Red-sequence cluster finding in the Millennium Simulation

Abstract

We investigate halo mass selection properties of red-sequence cluster finders using galaxy populations of the Millennium Simulation (MS). A clear red sequence exists for MS galaxies in massive haloes at redshifts z < 1, and we use this knowledge to inform a cluster-finding algorithm applied to 500 h−1 Mpc projections of the simulated volume. At low redshift (z= 0.4), we find that 90 per cent of the clusters found have galaxy membership dominated by a single, real-space halo, and that 10 per cent are blended systems for which no single halo contributes a majority of a cluster's membership.
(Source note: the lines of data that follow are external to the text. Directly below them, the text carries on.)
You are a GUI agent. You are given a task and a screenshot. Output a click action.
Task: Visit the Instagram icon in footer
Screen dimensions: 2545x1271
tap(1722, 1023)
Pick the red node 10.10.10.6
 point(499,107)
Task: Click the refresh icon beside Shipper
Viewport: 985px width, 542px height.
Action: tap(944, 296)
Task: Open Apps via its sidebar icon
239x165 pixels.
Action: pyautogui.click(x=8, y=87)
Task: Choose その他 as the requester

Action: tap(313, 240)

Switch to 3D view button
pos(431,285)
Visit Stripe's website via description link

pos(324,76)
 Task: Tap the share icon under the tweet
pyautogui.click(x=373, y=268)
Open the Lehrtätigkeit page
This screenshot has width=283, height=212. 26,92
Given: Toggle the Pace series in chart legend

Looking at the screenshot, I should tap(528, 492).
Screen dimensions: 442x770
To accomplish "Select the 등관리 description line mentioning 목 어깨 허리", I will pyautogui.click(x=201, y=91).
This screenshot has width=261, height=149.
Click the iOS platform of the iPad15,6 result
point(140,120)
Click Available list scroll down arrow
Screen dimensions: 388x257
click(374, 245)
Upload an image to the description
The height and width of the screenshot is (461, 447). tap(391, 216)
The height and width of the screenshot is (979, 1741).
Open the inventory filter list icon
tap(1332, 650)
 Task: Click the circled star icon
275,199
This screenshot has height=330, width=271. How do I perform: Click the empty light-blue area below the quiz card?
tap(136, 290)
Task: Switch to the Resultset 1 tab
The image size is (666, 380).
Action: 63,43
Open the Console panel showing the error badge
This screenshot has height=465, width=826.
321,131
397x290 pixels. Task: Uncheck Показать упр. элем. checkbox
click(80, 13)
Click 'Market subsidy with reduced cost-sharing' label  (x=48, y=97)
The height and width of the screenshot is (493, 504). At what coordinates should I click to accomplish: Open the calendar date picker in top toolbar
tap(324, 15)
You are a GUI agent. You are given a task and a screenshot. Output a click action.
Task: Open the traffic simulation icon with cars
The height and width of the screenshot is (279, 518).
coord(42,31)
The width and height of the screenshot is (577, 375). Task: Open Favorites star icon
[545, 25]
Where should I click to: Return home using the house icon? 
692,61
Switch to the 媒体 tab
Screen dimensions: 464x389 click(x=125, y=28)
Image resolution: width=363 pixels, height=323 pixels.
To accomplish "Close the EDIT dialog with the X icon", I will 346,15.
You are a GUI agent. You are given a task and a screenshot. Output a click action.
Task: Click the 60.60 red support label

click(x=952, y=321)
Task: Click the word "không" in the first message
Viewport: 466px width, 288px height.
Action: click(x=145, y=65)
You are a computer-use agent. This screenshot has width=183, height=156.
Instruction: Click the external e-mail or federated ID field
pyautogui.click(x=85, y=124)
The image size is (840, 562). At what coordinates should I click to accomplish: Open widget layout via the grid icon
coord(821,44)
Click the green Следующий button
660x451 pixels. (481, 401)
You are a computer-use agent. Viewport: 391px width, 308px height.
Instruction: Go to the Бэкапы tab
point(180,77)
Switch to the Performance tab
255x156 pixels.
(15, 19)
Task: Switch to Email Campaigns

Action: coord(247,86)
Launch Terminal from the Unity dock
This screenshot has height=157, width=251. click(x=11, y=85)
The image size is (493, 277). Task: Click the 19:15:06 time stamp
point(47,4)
At z= 1, the fraction of blends increases to 22 per cent, as weaker redshift evolution in observed colour extends the comoving length probed by a fixed range of colour. Other factors contributing to the increased blending at high z include broadening of the red sequence and confusion from a larger number of intermediate-mass haloes hosting bright red galaxies of magnitude similar to those in higher mass haloes. Our method produces catalogues of cluster candidates whose halo mass selection function, p(M|Ngal, z), is characterized by a bimodal lognormal model with a dominant component that reproduces well the real-space distribution, and a redshift-dependent tail that is broader and displaced by a factor of ∼2 lower in mass. We discuss implications for X-ray properties of optically selected clusters and offer ideas for improving both mock catalogues and cluster finding in future surveys.